En cet anniversaire, la population peut mesurer les conséquences dramatiques non seulement de l’explosion, mais de la crise.
Les produits dangereux qui en explosant ont fait 215 morts et plusieurs milliers de blessés, détruisant une partie de la ville, n’avaient pu rester stockés là que par suite de la négligence et de la corruption d’une partie des services de l’État. L’explosion a aggravé la crise financière et économique qui frappe le pays depuis 2019.
Victime du jeu des spéculateurs financiers qui, pendant des années, se sont enrichis en creusant la dette de l’État, la livre libanaise a perdu, depuis trois ans, vingt fois sa valeur face au dollar.

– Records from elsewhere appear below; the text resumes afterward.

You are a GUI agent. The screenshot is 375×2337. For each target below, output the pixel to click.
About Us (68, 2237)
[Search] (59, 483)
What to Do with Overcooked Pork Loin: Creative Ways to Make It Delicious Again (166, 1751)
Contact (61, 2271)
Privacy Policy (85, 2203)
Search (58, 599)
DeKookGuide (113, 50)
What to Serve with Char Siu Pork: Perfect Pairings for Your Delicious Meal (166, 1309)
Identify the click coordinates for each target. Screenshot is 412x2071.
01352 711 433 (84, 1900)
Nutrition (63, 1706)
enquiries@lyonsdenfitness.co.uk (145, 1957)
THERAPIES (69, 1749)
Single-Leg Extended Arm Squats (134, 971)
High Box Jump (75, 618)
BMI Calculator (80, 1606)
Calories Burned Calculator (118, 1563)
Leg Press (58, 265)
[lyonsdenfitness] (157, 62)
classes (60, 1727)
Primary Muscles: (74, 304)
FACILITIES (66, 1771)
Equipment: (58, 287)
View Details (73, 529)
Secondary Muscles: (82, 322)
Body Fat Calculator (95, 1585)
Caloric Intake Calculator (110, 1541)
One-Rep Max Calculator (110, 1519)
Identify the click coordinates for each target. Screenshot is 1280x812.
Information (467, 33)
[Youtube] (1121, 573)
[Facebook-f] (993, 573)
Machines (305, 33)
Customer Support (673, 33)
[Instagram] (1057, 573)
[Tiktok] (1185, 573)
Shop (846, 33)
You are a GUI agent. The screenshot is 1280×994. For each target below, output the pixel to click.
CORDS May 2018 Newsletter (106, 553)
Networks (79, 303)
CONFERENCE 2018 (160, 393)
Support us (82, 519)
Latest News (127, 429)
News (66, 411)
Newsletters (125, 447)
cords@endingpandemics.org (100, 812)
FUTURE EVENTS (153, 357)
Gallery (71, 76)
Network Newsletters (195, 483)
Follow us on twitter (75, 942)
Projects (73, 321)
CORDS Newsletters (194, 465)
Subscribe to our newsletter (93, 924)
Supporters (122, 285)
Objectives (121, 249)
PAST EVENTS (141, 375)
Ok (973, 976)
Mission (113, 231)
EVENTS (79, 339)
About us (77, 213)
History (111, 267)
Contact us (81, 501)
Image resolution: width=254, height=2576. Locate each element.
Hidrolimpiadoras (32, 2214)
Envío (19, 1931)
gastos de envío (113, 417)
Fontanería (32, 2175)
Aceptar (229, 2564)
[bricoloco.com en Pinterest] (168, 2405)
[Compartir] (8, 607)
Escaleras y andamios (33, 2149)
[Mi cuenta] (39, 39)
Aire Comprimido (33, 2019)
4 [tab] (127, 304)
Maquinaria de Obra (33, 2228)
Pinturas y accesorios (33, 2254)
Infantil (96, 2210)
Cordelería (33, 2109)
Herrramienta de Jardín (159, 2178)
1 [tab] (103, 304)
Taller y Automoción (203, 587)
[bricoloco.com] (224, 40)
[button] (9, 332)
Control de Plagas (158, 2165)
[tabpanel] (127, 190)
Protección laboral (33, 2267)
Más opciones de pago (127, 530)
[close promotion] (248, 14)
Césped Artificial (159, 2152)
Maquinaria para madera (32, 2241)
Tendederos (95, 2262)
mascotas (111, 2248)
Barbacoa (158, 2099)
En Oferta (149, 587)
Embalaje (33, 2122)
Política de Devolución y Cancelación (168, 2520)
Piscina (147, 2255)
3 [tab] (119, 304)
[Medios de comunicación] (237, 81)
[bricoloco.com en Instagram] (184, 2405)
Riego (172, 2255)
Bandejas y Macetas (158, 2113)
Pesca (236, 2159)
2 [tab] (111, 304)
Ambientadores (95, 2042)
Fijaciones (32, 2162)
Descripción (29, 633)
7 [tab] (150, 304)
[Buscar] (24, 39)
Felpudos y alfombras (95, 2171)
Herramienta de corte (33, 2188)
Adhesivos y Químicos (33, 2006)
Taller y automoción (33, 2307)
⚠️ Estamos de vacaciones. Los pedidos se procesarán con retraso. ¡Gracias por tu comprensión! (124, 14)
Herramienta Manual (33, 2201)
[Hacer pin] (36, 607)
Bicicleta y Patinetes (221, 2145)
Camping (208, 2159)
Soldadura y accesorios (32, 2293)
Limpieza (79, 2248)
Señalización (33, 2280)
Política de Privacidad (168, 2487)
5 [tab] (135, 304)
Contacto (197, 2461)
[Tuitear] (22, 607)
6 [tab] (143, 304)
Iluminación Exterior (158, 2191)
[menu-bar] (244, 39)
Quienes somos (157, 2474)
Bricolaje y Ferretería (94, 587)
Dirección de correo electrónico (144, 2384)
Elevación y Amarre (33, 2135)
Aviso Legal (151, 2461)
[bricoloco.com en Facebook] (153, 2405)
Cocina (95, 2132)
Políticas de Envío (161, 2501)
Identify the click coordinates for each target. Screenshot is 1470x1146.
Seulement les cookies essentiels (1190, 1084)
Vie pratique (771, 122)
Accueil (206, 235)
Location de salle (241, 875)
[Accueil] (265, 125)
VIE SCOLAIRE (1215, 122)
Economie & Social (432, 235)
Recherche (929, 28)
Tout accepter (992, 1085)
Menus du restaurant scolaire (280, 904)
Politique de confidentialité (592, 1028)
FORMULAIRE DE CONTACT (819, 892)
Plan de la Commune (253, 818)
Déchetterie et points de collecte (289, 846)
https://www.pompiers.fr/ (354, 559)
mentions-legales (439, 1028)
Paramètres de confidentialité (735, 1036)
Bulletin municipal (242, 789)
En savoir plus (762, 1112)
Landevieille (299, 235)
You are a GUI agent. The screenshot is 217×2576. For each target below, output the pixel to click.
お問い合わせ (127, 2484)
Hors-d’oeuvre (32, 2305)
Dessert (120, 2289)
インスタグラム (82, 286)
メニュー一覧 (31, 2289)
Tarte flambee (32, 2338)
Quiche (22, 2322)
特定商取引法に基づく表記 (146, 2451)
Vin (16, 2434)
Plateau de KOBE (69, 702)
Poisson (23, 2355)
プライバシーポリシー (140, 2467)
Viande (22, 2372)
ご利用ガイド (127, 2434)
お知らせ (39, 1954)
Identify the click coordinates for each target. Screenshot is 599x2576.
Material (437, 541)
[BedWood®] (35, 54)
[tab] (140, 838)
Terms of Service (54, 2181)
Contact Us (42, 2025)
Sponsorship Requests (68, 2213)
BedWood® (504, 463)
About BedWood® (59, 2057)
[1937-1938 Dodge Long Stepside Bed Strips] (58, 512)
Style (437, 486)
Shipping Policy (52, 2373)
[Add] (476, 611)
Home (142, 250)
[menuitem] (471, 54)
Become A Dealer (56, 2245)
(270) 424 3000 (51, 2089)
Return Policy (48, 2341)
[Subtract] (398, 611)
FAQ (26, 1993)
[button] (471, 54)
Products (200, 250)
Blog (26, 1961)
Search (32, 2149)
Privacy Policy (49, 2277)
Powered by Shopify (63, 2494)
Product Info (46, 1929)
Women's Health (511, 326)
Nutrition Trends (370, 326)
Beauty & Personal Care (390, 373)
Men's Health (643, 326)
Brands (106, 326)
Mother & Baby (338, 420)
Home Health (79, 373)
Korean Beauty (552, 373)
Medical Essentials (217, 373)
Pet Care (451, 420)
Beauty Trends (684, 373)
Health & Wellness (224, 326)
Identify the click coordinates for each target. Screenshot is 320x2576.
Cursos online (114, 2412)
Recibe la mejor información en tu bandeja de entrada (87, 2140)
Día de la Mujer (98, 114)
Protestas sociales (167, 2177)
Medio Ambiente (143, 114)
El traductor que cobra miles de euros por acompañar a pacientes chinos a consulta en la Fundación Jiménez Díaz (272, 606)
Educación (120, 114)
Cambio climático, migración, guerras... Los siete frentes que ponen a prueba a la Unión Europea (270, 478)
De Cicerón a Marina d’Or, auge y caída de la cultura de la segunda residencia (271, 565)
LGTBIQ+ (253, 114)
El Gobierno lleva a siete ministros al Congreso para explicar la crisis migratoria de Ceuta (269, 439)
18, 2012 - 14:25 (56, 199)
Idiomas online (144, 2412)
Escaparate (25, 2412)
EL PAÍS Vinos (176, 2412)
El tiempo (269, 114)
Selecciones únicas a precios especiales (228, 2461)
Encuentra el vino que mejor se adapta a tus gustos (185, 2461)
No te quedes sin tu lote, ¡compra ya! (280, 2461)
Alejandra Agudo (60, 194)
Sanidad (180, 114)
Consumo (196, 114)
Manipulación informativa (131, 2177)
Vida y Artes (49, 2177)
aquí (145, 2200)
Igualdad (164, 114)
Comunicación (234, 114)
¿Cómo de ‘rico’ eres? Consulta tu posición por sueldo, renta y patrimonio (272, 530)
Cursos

Les prix de la plupart des produits se sont envolés, plongeant dans la misère la majorité des travailleurs dont les salaires et les pensions sont restés presque à leur montant de 2019.
On estime que 74 % de la population est désormais sous le seuil de pauvreté. Certains n’arrivent à garder la tête hors de l’eau que grâce à l’aide financière de leurs proches à l’étranger, ou parce qu’ils font partie de la minorité qui, travaillant pour des sociétés étrangères ou des ONG, est payée en dollars. Mais l’effet pervers de cet afflux de dollars est que de plus en plus de commerçants et de secteurs alignent leurs prix sur le cours du dollar. Les plus pauvres sont ainsi de plus en plus privés de tout.
La viande, dont le prix a été multiplié par dix, est devenue un luxe. Le prix d’un plein d’essence dépassant désormais le salaire minimum légal, ceux qui ont encore un travail et une voiture doivent renoncer à celle-ci, ou au mieux chercher à regrouper leurs horaires sur quatre, voire trois jours, pour limiter les frais de transport.
Aux augmentations de prix s’ajoutent les pénuries de produits divers, allant des médicaments jusqu’au pain, conséquence du jeu des spéculateurs. Depuis des mois, les lobbys de la farine et des boulangeries organisent régulièrement des pénuries, pour pousser le gouvernement à revoir la tarification du pain à la hausse. La spéculation mondiale sur le blé, depuis le début de la guerre en Ukraine, dont le Liban était un important client, a aggravé le phénomène.
Avoir de l’électricité est devenu un luxe. Le manque de carburant fait que les centrales électriques du pays ne fournissent plus que deux ou trois heures de courant par jour. Avec les chaleurs de l’été, la seule possibilité pour faire fonctionner les ventilateurs et le réfrigérateur est de recourir à l’électricité fournie par le lobby des générateurs privés, qui facture la fourniture mensuelle à une famille au prix d’un salaire d’enseignant.
Depuis longtemps, beaucoup ont fait une croix sur les aliments frais et consomment essentiellement du pain et des céréales, pour autant qu’il en arrive. Dans un pays qui connaissait un niveau de vie relativement élevé pour la région, cette descente aux enfers semble ne pas devoir finir.